Last year the Pennsylvania Supreme Court had agreed to take up a case of first impression to determine whether certain “visit communications” between inmates and their visitors fall within the exceptions to Pennsylvania’s Wiretapping and Electronic Surveillance Control Act.
Pennsylvania’s Wiretap Act generally prohibits intercepting, using or disclosing communications. The Act contains 18 exceptions to the general prohibition on intercepting communications. In Commonwealth v. Fant , the Pennsylvania Supreme Court held that “visit communications,” conversations that occur between an inmate and his visitor using a “telephone-like apparatus” are not subject to the correctional facility telephone exception under the Wiretap Act.
In October of 2013, Raheim Fant pled not guilty to various charges stemming from an incident during which he allegedly stabbed a man. While awaiting trial he was detained in a county correctional facility. The Commonwealth planned on entering into evidence audio recordings from the correctional facility. All but two of the recordings were conversations between Fant and his visitors in the facility’s visitation room.
Once Fant received the recordings from the Commonwealth, he filed a motion to exclude the visit conversations and any evidence recovered as a result of the conversations. The Suppression Court granted Fant’s motion concluding that the visit conversations were not “telephone calls” because the “everyday common sense use of the word telephone does not include this [type of] scenario.” The Suppression Court based its decision on the fact that visit conversations utilize an apparatus that resembles a telephone and requires an inmate to punch in ID numbers. The Suppression Court further stated that the conversations did not involve the use of a telephone company, telephone lines or equipment outside of the facility.
Disagreeing with the decision, the Commonwealth appealed and the Superior Court reversed. The Superior Court concluded that “under any common meaning … the apparatus in question is a telephone,” and therefore would fall within the purview of the correctional facility exception to the prohibition of intercepting communications.
The Supreme Court focused its analysis on determining the meaning of “telephone” under the Wiretap Act since the Act does not define the term. When a term is not defined in a statute, courts are generally required to give the term its ordinary meaning. The Court notes that ordinarily, “a person would not consider a face-to-face conversation at a prison between an inmate and a visitor to be a telephone call.”
In addressing the question of what is a telephone call, the Court interprets the word “telephone” in the context of the surrounding words. The biggest distinction the Court makes between telephone calls and visitation conversations is that the word “calls” alongside “telephone” indicates the meaning of telephone is a “device capable of making calls.” In order to make these “calls” telephone companies are involved to connect the caller to the receiver and for this to happen, the caller must dial a telephone number.

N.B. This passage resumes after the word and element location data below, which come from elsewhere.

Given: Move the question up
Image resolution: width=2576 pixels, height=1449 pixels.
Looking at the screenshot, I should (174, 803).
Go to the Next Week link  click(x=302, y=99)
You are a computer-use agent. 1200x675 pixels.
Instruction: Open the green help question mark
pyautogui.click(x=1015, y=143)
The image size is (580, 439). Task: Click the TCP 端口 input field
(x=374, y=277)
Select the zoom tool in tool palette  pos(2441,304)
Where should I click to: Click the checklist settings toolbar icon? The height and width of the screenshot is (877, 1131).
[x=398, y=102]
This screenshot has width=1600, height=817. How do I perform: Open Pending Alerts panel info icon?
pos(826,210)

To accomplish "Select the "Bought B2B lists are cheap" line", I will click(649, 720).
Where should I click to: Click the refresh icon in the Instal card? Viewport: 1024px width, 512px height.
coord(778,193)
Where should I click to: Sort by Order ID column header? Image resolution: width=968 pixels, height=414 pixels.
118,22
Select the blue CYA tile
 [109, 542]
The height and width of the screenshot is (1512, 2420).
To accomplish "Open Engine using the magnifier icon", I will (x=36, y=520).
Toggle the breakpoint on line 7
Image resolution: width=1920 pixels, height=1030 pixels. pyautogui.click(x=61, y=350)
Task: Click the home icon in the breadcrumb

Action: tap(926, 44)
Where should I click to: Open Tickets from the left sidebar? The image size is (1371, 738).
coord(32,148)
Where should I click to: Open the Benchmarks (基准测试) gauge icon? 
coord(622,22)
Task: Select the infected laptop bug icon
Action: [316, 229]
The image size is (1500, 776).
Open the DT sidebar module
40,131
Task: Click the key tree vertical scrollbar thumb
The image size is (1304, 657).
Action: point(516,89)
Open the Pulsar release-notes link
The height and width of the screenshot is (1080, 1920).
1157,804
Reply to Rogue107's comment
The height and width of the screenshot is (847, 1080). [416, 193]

The Court came to the conclusion that the plain meaning of a “telephone call” is a type of communication that has three requirements: (1) involves the dialing of a telephone number; (2) involves a device that is connected to a telephone company; and (3) permits a caller to converse with a recipient whose similar device is associated with the dialed telephone number. Since the “telephone” used during the facility visits did not connect to a telephone company nor did it require dialing a telephone number to connect with the visitor, the majority held that the decision to suppress the visit conversations was proper.
Justice Baer along with Justice Mundy had a differing view that communications between an inmate and his visitor at a correctional facility are telephone calls and fall within the exception. The purpose of authorizing the interception of inmate’s telephone calls is to “safeguard the orderly operation of the facility and the prosecution and investigation of a case.” The dissent was concerned that if a visitor telephone call could not be monitored or recorded, inmates could freely use these types of conversations to conspire with others.
Without the exception, law enforcement would be required to get a warrant for a wiretap. This exception removes the need for court approval with respect to intercepting telephone calls to and from an inmate.
Even though the Court held that visit conversations cannot be recorded, inmates should be reminded that anything they say and do while imprisoned may be used against them. Do you agree with the majority opinion that visitation communications are not telephone calls or do you agree with Justice Baer that “an instrument that resembles a telephone and acts as a telephone … is a telephone?”